[TO DO]:
1 – In the player profile, what month and year did Masi join the Vancouver Whitecaps Academy?
2 – Copy the part of the rows that opens with the line containing "Given: Click the Back button" and runs through the last row, including both ends, and omit the pictures.

Simone Masi

Personal information
- Full name: Simone Gabriele Masi
- Date of birth: February 20, 2002 (age 24)
- Place of birth: Vancouver, British Columbia, Canada
- Height: 1.88 m (6 ft 2 in)
- Position: Defender

Youth career
- Italian Canadian Sports Federation
- Cliff Avenue United FC
- Coquitlam Metro-Ford SC
- Mountain United FC
- 2019–2021: Vancouver Whitecaps FC

College career
- Years: Team / Apps / (Gls)
- 2021: Simon Fraser Athletics / 16 / (1)

Senior career*
- Years: Team / Apps / (Gls)
- 2022–2023: Whitecaps FC 2 / 26 / (1)
- 2024: Pistoiese / 7 / (0)
- 2024: Burnaby FC / 2 / (0)

= Simone Masi =

Canadian soccer player (born 2002)

Simone Gabriele Masi (born February 20, 2002) is a Canadian professional soccer player.

==Early life==
Masi played youth soccer with the Italian Canadian Sports Federation, Cliff Avenue United FC, Coquitlam Metro-Ford SC, and Mountain United FC before joining the Vancouver Whitecaps Academy in August 2019. In addition, he also played with the British Columbia provincial team.

==University career==
In January 2021, he committed to attend Simon Fraser University and play for the men's soccer team, beginning in the fall. On November 13, 2021, he scored his first university goal, in a victory over the Western Washington Vikings. At the end of the season, he was named to the All-Great Northwest Athletic Conference First Team (being the only freshman named to the team), the D2 All-West Region Team, and was also named SFU's Freshman of the Year.

[RECORD EXCERPTS]:

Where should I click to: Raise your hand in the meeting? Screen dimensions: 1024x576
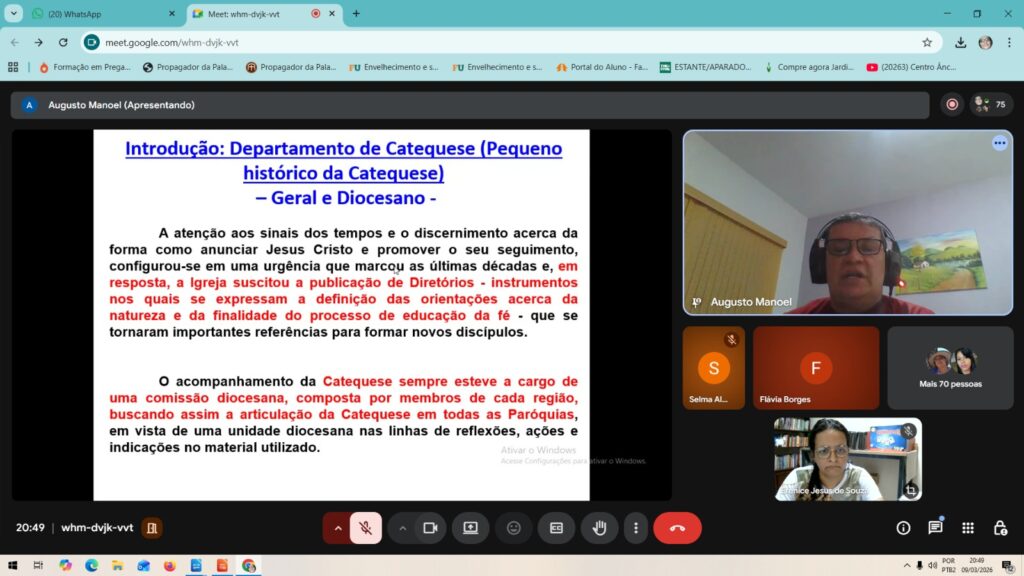pos(599,528)
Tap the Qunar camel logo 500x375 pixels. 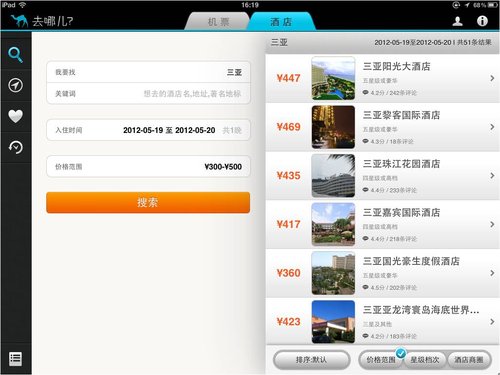tap(19, 21)
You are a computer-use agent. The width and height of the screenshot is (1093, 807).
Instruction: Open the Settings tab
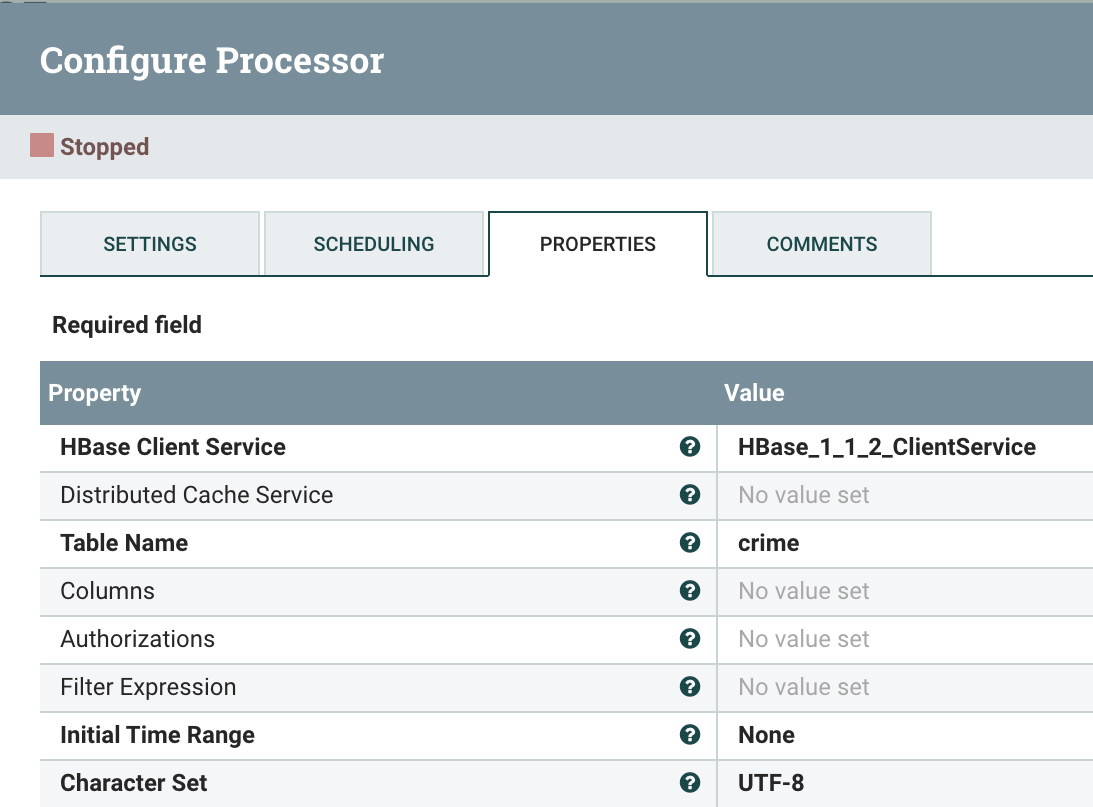[x=150, y=244]
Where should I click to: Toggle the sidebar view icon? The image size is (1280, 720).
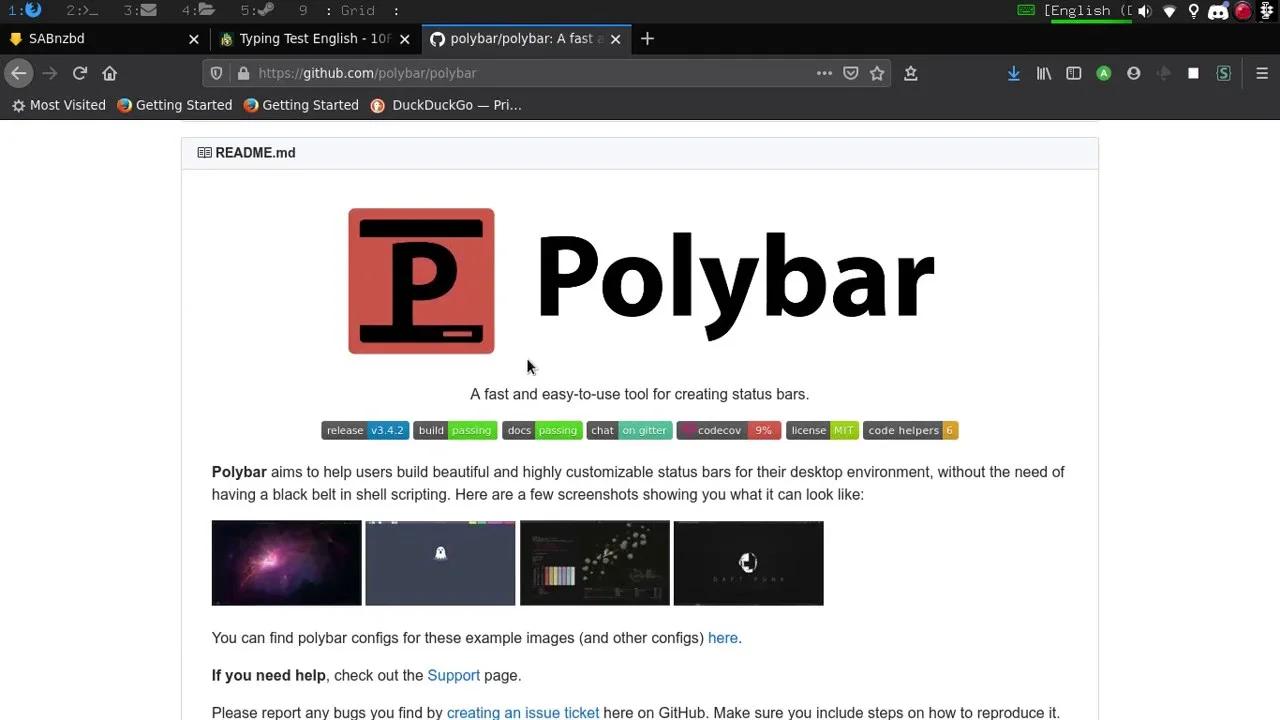coord(1073,73)
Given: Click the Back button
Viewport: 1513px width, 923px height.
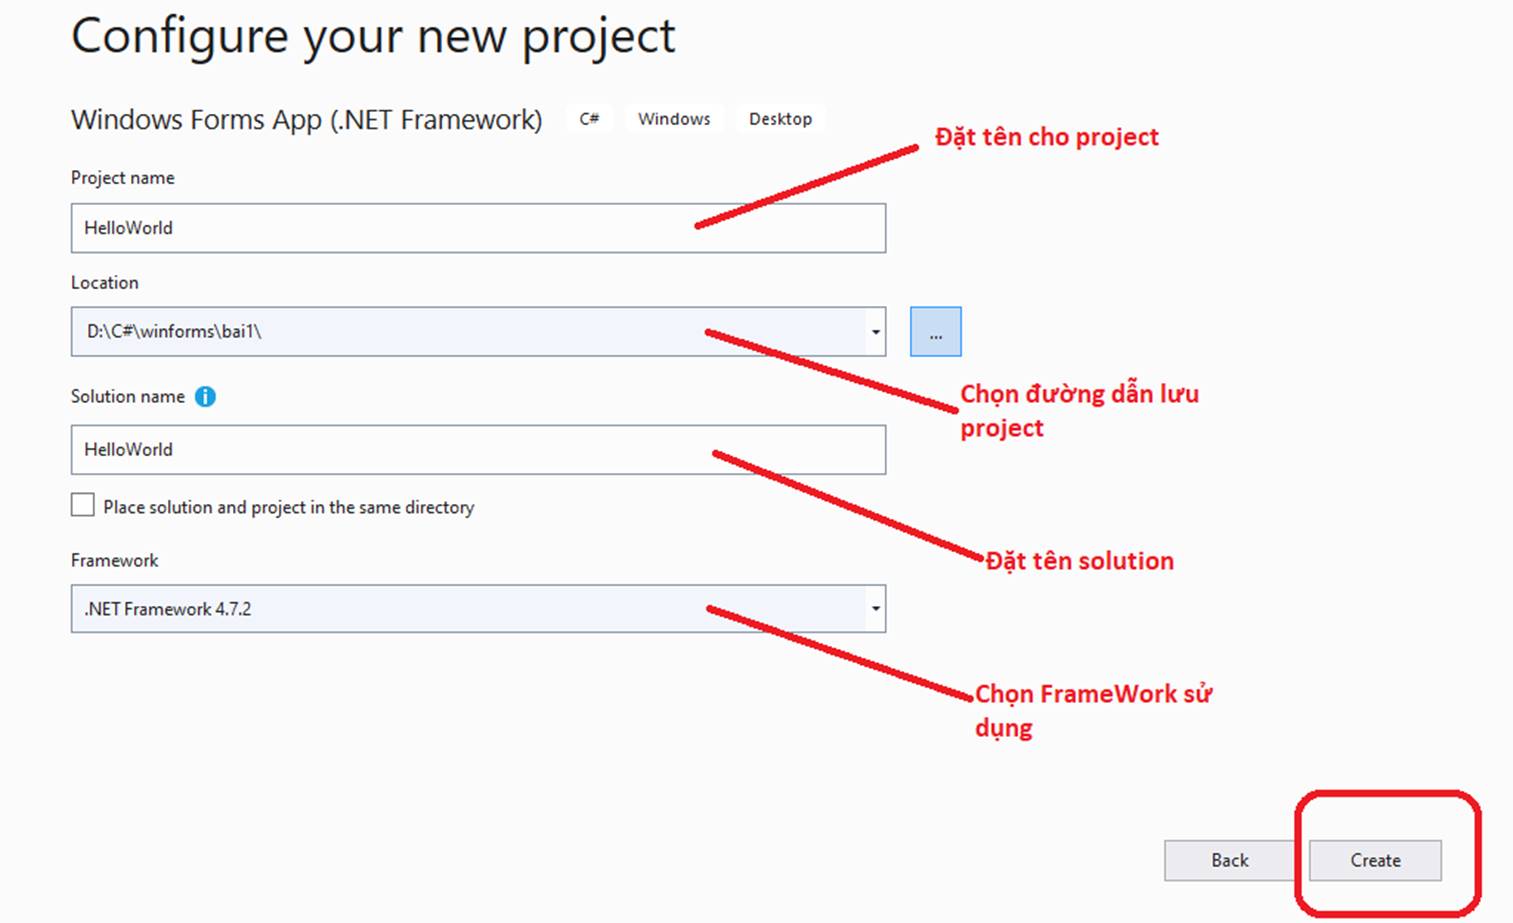Looking at the screenshot, I should 1228,860.
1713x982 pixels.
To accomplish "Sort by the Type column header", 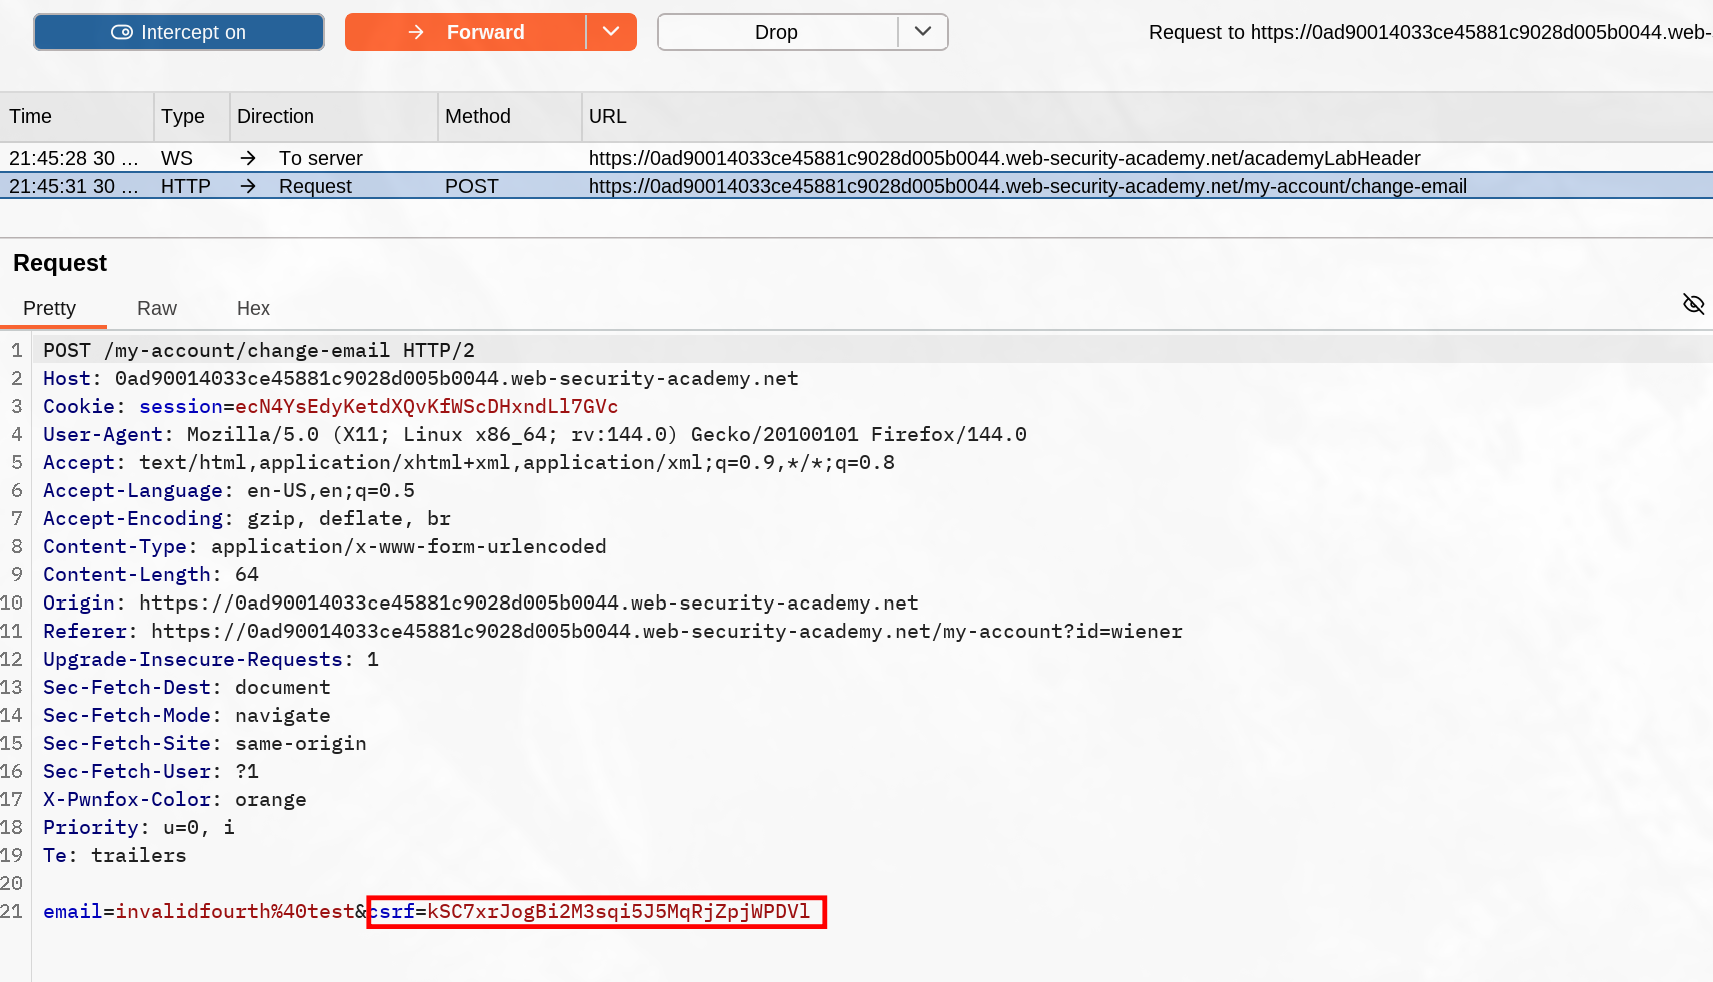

[RESPONSES IN ORDER]:
1 – August 2019

2 –
Given: Click the Back button
Viewport: 1513px width, 923px height.
Looking at the screenshot, I should 1228,860.
1713x982 pixels.
To accomplish "Sort by the Type column header", 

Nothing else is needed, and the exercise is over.